- Aim of the exercise -
Everything from the line that contains "Open the 详情 details panel" through the final line of the records below should be quoted exactly, except the pictures.
==== Entries supplied ====
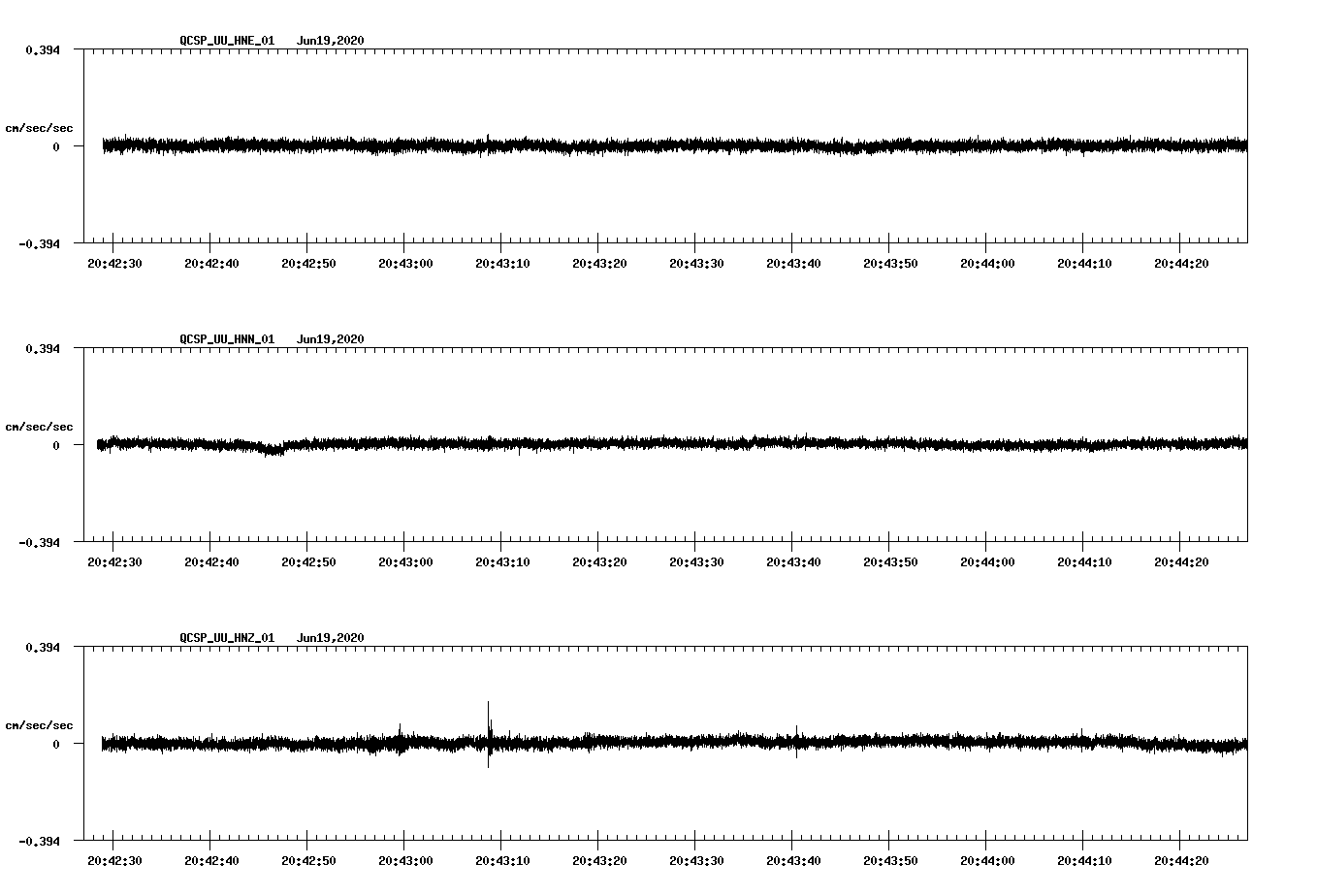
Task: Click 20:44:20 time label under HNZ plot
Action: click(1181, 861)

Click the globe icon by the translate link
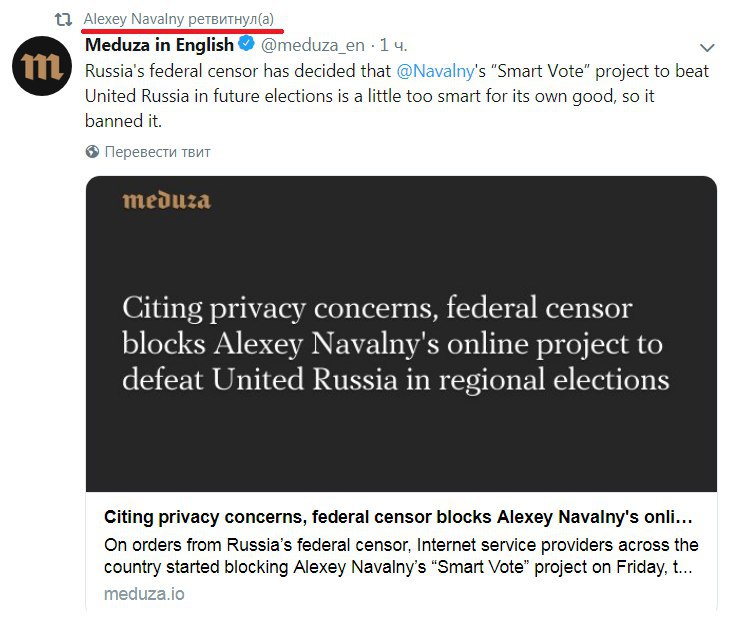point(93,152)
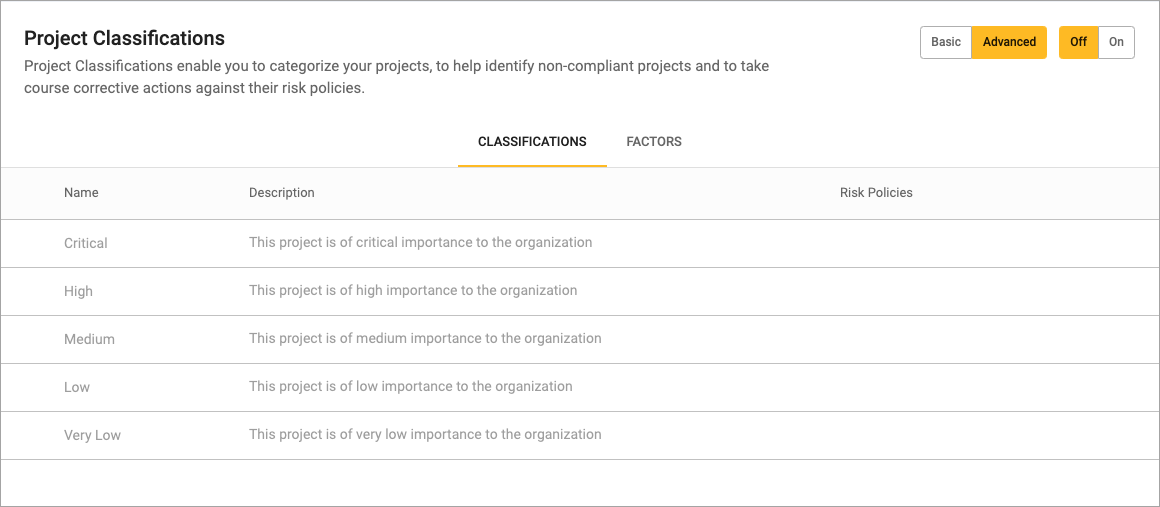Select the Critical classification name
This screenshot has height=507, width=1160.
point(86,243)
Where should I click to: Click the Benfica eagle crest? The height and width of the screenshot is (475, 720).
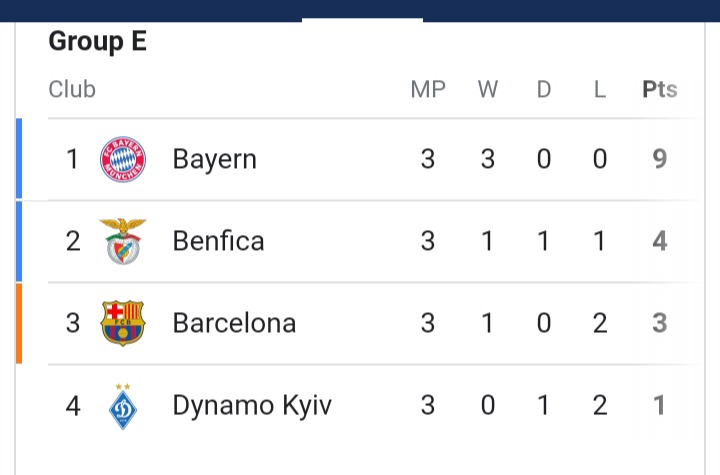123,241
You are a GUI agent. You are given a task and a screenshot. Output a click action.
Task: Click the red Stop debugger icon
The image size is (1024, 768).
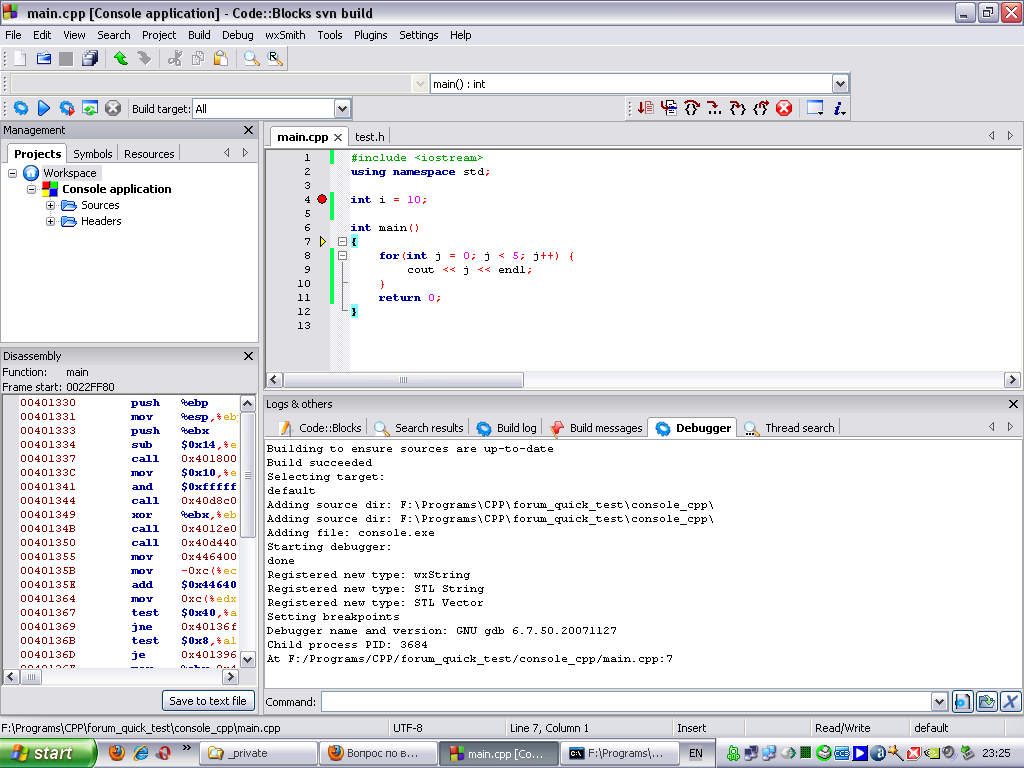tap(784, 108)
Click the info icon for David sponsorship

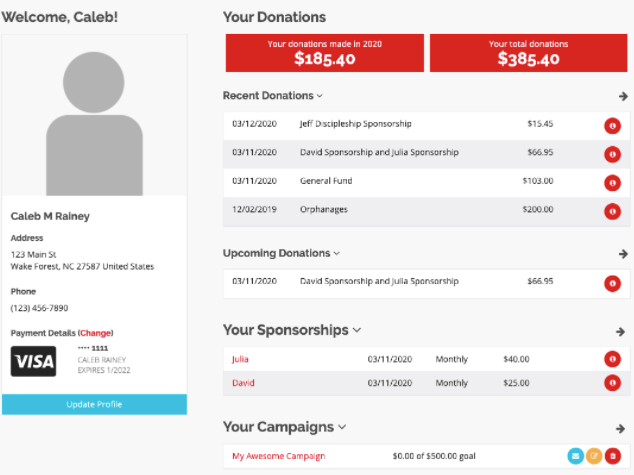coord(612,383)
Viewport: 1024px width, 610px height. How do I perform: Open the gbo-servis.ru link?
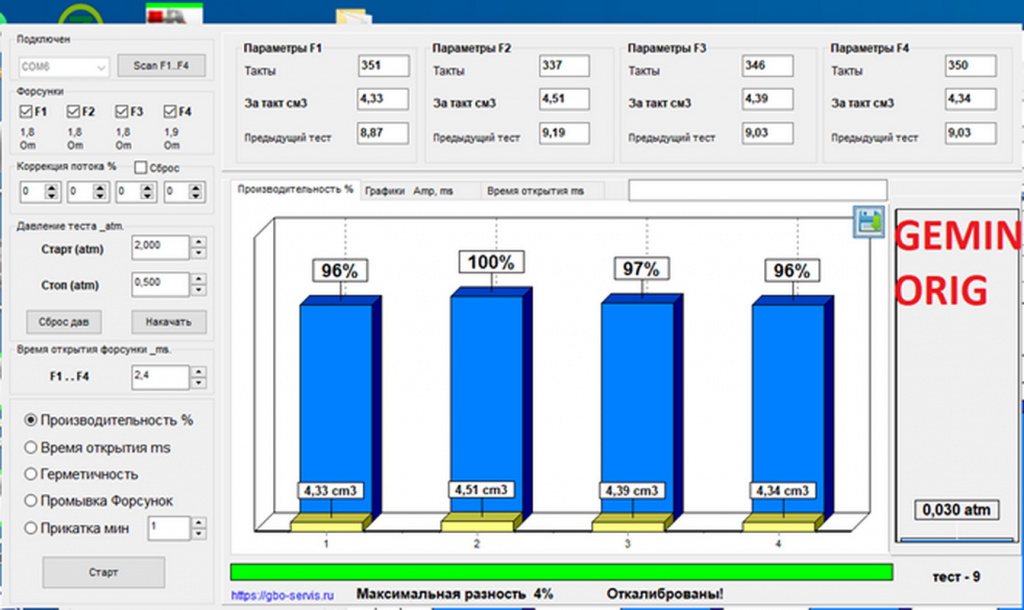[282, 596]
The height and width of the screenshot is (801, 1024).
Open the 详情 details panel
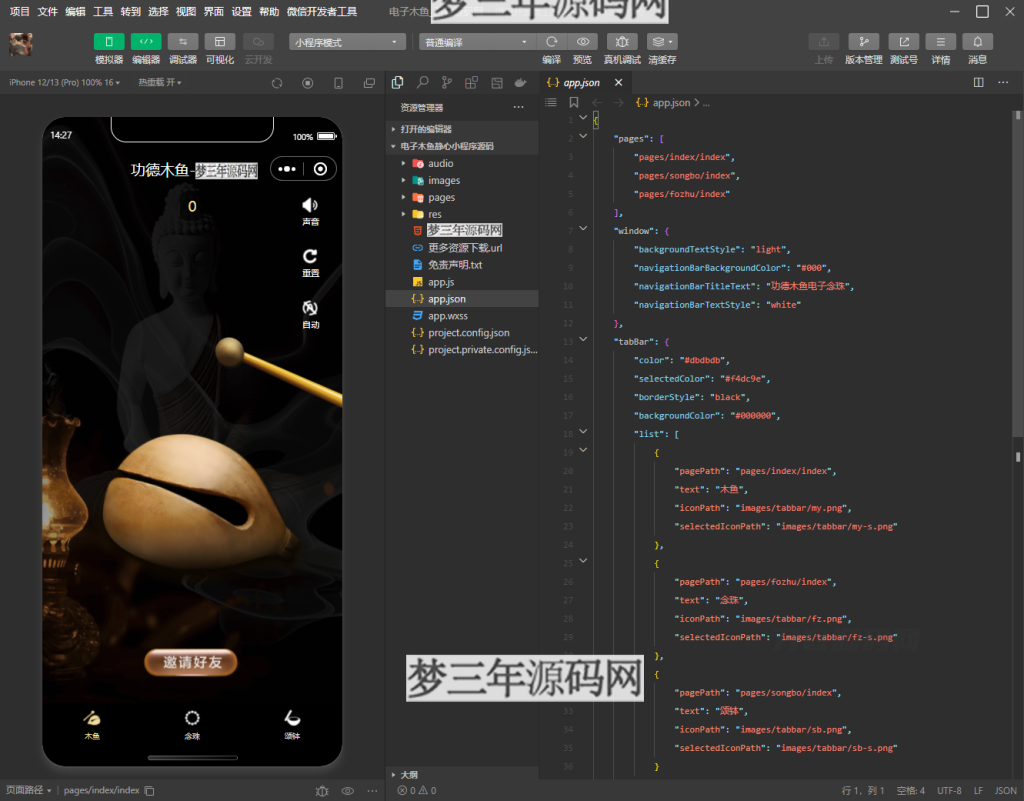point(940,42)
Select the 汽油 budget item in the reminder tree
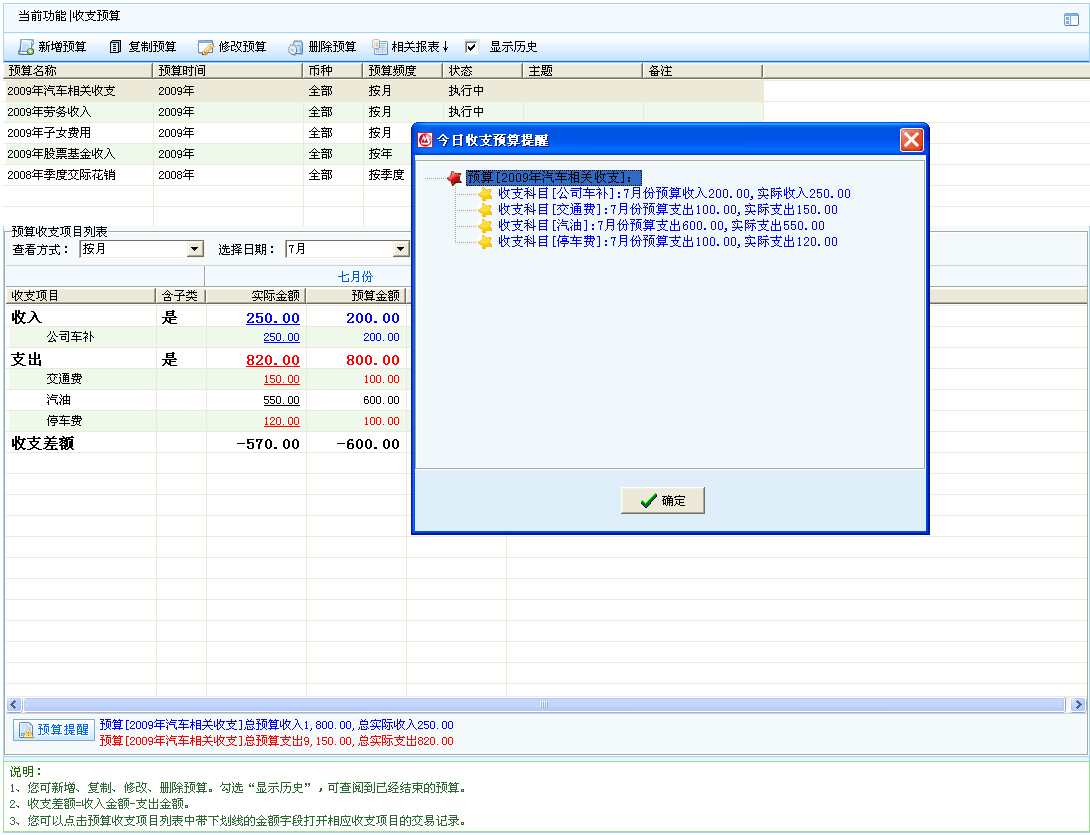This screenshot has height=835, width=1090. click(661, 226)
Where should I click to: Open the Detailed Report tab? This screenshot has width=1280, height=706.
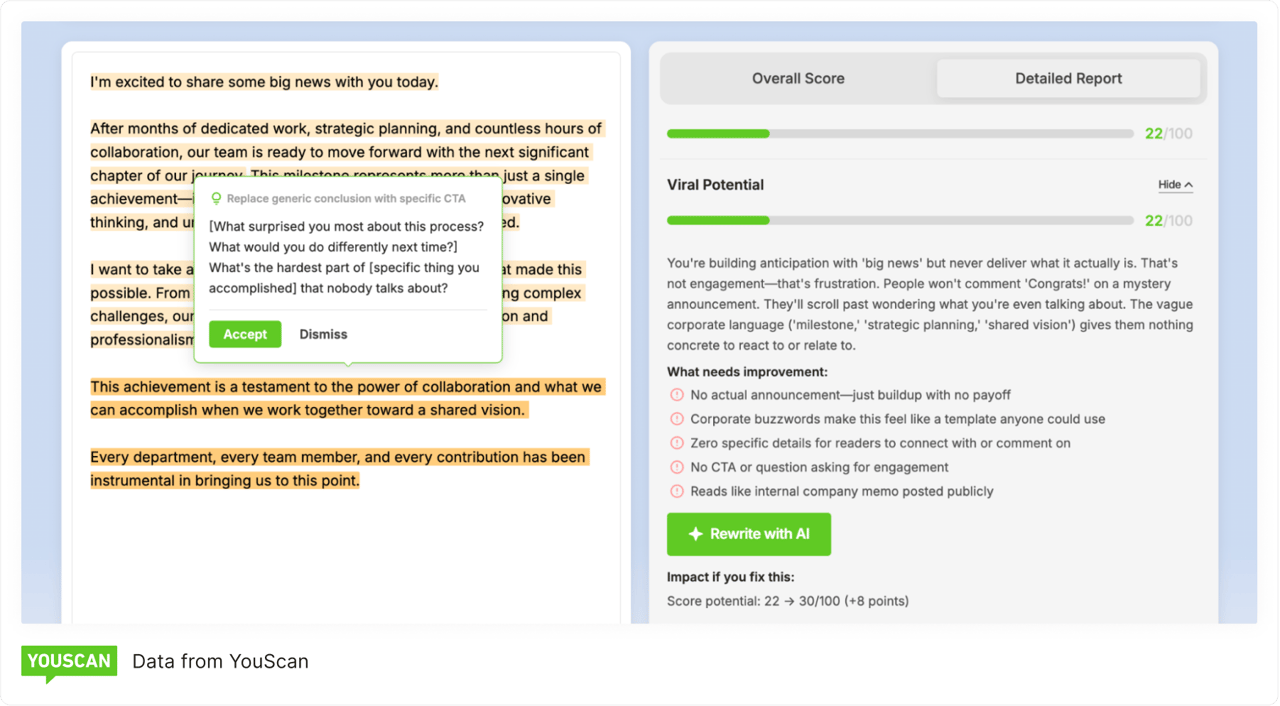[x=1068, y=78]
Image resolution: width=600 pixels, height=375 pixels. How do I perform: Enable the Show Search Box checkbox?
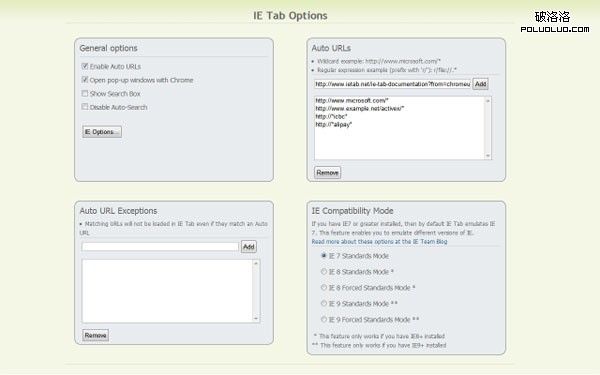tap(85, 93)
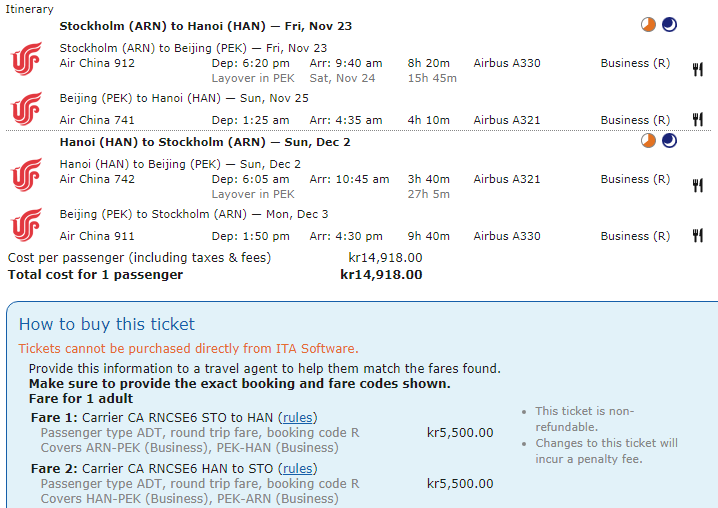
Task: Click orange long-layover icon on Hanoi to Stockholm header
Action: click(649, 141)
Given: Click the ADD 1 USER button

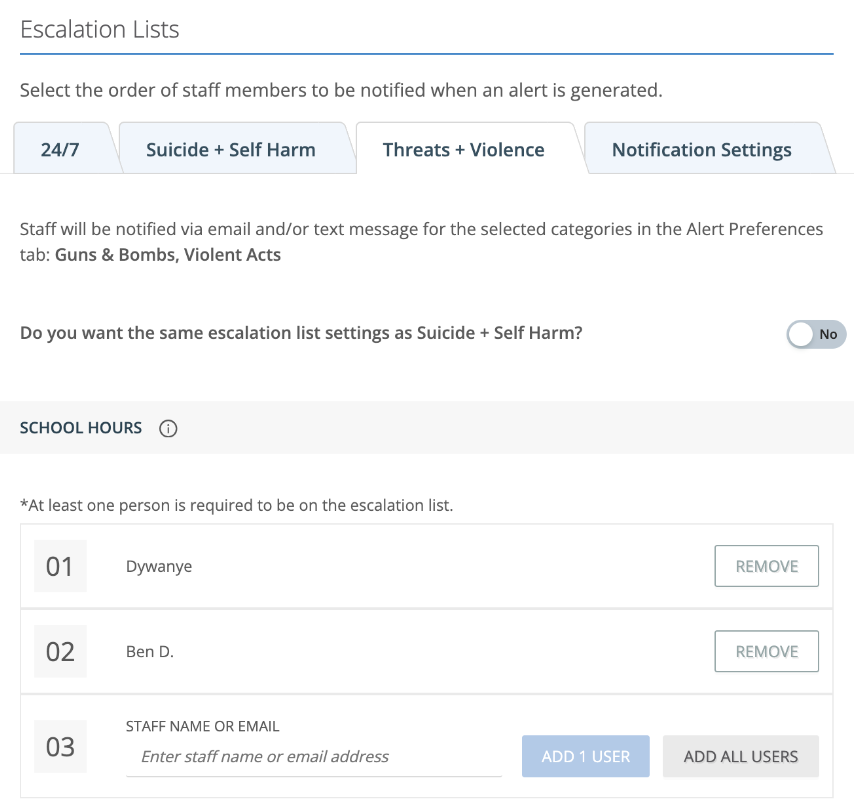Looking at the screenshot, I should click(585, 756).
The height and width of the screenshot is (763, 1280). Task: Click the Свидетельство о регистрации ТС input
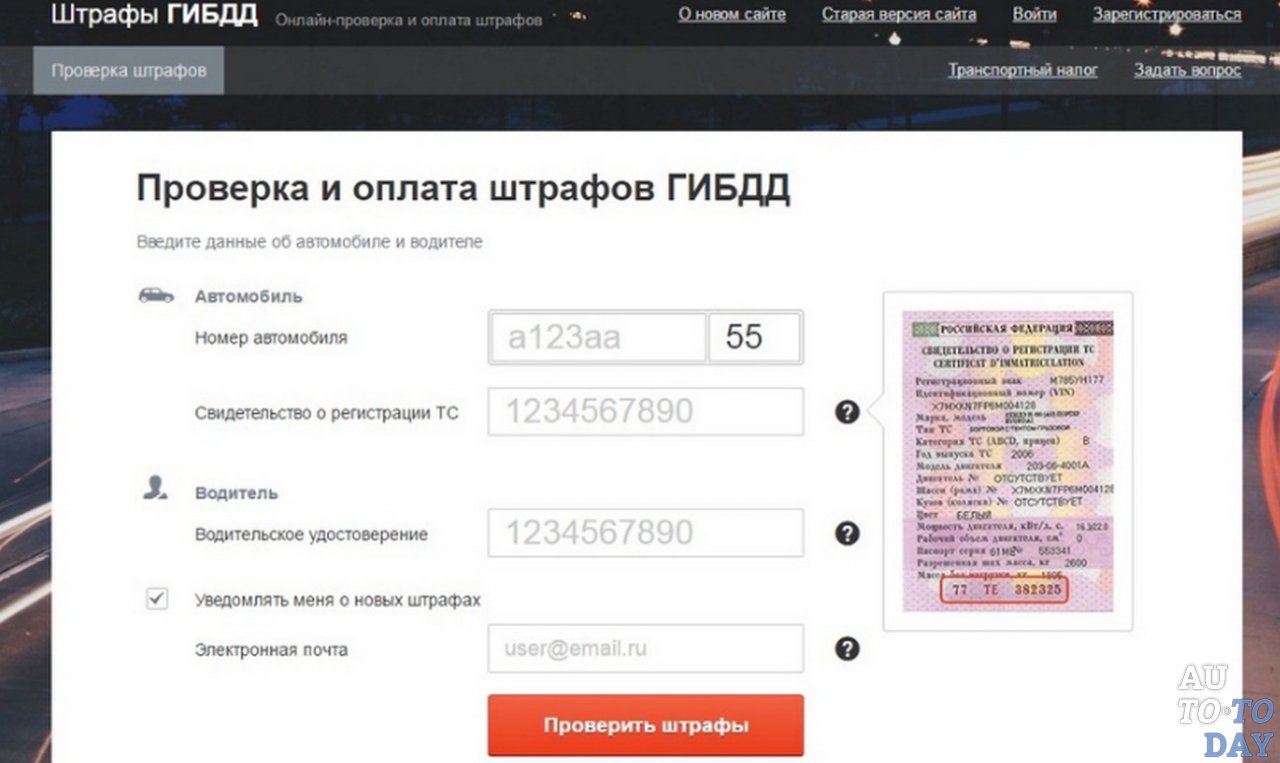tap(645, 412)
====
- Task result -
Open the 详情 details panel
point(940,42)
Select the 汽油 budget item in the reminder tree
This screenshot has height=835, width=1090. click(661, 226)
Where should I click to: Open the Detailed Report tab? This screenshot has width=1280, height=706.
[x=1068, y=78]
Image resolution: width=600 pixels, height=375 pixels. How do I perform: Enable the Show Search Box checkbox?
tap(85, 93)
Task: Click orange long-layover icon on Hanoi to Stockholm header
Action: click(649, 141)
Given: Click the ADD 1 USER button

Looking at the screenshot, I should click(585, 756).
The height and width of the screenshot is (763, 1280). Task: Click the Свидетельство о регистрации ТС input
tap(645, 412)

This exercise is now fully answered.